#### Material to process
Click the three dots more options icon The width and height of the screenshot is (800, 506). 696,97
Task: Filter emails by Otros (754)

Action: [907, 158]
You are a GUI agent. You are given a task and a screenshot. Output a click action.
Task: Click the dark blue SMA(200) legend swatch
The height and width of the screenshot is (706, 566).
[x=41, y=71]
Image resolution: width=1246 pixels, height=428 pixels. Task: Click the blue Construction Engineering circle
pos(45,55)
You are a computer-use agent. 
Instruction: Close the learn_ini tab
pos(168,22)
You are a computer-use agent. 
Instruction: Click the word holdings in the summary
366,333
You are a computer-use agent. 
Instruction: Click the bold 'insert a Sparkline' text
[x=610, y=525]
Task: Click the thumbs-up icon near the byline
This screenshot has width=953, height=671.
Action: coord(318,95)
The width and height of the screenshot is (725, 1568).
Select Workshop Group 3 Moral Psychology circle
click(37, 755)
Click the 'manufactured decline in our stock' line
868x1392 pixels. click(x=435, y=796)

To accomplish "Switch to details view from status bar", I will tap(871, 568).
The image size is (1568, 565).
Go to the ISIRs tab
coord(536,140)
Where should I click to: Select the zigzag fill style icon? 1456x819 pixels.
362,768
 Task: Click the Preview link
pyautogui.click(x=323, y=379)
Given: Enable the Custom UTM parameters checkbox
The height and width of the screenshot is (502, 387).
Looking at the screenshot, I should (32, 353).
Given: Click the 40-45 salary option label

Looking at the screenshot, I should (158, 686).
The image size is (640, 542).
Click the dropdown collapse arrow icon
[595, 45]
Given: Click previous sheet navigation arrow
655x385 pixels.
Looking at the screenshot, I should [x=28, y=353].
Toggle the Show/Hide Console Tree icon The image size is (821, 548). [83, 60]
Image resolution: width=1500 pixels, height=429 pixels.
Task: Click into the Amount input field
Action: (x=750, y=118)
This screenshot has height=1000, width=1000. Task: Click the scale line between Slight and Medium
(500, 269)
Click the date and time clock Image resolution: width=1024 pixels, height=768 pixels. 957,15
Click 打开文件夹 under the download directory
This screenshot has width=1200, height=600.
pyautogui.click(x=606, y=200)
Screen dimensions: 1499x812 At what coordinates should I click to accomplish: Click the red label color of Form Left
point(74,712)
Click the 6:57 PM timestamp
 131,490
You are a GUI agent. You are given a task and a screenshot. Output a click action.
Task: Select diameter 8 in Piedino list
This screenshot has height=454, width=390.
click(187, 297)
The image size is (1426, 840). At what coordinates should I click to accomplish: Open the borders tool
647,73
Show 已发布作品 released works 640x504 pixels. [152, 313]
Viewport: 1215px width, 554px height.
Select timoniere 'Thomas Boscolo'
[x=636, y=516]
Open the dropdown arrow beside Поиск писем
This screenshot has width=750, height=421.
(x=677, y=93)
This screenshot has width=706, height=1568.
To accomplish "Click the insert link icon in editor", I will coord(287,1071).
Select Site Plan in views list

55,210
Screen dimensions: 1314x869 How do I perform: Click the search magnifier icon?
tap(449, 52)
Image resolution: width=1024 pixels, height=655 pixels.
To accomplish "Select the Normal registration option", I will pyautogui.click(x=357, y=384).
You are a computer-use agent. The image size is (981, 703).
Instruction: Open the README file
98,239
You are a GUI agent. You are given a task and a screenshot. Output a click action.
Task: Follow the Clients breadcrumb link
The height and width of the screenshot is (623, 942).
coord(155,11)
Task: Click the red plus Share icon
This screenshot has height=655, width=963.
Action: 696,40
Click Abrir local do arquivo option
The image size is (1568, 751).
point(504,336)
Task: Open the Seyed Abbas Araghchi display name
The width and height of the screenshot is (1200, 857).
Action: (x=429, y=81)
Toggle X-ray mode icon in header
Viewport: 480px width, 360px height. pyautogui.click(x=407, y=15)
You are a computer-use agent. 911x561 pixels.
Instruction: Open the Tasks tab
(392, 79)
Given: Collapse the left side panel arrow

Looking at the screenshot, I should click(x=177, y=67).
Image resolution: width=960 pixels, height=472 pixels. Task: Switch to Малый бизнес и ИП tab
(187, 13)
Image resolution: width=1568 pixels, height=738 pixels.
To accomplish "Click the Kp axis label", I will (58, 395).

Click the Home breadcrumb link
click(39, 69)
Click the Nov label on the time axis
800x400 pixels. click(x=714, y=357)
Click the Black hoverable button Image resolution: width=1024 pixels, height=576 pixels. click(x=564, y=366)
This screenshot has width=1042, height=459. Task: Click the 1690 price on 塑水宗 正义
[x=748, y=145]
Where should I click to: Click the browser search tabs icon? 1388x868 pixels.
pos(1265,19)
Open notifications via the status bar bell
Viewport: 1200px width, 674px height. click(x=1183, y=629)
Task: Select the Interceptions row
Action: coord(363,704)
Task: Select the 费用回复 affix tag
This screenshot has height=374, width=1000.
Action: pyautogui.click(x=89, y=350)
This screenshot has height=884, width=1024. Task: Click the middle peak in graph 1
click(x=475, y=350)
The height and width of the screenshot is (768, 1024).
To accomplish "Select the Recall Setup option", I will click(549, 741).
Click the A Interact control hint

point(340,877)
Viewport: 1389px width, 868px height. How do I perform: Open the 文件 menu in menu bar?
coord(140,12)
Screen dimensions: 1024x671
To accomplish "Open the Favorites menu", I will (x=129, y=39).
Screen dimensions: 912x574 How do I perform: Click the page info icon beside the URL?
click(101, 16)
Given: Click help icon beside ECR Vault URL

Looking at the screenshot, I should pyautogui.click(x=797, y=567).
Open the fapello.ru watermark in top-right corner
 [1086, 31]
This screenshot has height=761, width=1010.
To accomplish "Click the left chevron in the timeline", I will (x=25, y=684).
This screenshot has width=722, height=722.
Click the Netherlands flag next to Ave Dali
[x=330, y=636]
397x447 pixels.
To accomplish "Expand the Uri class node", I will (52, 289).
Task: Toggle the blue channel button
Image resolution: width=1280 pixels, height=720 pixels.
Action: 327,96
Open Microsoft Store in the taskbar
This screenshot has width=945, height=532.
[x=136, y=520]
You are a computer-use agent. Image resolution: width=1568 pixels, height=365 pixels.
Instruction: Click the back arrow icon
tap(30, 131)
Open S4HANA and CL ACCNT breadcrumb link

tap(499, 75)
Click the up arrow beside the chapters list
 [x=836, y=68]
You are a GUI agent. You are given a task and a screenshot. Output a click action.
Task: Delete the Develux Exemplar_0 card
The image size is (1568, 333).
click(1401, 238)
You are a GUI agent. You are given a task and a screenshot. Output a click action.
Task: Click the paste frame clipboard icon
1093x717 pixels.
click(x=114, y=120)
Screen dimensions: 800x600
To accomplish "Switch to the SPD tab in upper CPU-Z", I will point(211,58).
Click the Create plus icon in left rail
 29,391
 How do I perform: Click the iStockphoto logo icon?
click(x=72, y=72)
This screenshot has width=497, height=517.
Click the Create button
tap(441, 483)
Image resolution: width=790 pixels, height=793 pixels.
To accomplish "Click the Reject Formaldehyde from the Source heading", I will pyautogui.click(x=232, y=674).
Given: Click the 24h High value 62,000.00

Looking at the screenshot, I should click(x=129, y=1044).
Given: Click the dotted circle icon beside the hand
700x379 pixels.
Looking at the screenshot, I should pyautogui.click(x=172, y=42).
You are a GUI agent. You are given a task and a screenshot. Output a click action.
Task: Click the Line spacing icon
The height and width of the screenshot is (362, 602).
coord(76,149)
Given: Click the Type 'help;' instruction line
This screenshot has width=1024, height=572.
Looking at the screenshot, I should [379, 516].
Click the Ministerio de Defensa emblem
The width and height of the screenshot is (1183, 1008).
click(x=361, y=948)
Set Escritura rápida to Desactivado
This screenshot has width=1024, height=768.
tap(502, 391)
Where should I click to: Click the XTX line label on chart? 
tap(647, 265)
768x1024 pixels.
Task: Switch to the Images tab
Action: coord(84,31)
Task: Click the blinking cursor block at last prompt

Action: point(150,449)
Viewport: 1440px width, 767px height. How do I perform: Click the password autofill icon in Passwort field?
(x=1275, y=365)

#### Assignment
Of the records above, copy each line that includes "from".

#### Your solution
To accomplish "Switch to details view from status bar", I will tap(871, 568).
To accomplish "Click the Reject Formaldehyde from the Source heading", I will pyautogui.click(x=232, y=674).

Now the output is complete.